理由はもちろん、優秀な学生の確保であるが、果たして学生は初任給額を企業選びの際に重視するのだろうか? 結論から言えば、「重視する」と言えるようだ。
就職情報サービスの学情が昨年10月に2024年3月卒予定の学生に実施した調査(「就職において、初任給はどの程度意識しますか?」という質問)では、9割近くの学生が初任給を重視していることがわかった(「最も重視している」10.9%、「最優先ではないが重視している」76.1%)。重視していないはわずか7%である(「あまり重視していない」5.2%、「重視していない」1.8%)。
もう1つ、ディスコが3月に、2024年3月に卒業予定の大学3年生を対象とした「就職活動調査」では、「企業選びにおける初任給引き上げの影響」というのを尋ねている。結果は、「意識する」の76.7%に対して、「意識しない」は 23.3%で、こちらも初任給の重要性がうかがえる回答となっている。

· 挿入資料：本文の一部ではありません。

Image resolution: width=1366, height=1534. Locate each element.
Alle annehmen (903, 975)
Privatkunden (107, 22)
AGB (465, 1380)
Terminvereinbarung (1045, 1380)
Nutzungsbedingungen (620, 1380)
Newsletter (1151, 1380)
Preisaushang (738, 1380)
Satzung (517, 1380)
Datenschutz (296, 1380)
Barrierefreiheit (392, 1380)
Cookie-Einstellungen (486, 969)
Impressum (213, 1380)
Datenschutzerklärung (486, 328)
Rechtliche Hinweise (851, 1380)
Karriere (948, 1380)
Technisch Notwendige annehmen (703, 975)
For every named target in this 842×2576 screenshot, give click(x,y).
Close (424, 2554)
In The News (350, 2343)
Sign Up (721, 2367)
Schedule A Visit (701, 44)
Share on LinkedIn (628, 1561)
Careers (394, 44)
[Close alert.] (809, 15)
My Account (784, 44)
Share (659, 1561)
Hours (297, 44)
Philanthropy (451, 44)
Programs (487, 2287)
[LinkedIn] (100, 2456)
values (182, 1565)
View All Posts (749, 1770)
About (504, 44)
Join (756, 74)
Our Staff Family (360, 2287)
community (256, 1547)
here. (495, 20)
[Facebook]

初任給が高いとその分生活にゆとりが出るという現実的な問題のほかに、初任給が高い・引き上げがある=「業績がよい」「経営が安定」「ヒトを大切にする」といったイメージの問題も大きいと考えられる。
これまではどちらかと言えば、中小企業など人材難の企業が、志望者を増やすために初任給を高くするのが一般的だったが、そういった構図は崩れつつあるようだ。鷹揚に構えていた金融機関も、さすがに5万円以上の差がついて、「これはマズイ」と思い始めたようである。
このような状況のなか、「とりあえず他社が上げるからウチも上げなければ」と考える企業も多いだろう。ただ、安易な引き上げはリスクを伴うので注意が必要である。
新卒者の給与を上げれば、当然ながら、既存の若手社員の給与もそれ以上にしなければならない。さらに影響は若手社員だけにとどまらず、若手が上がったのなら中間層も上げなければならない。そうすると、残業代込みで管理職の給与を逆転してしまい、さらに管理職も上げざるを得ないと、ドミノ倒しで波及し、結果的に大幅な人件費増になりかねない。いったん上げた給与を下げるのは難しい。初任給を引き上げる際には、自社の許容人件費をしっかりと検討しておく必要がある。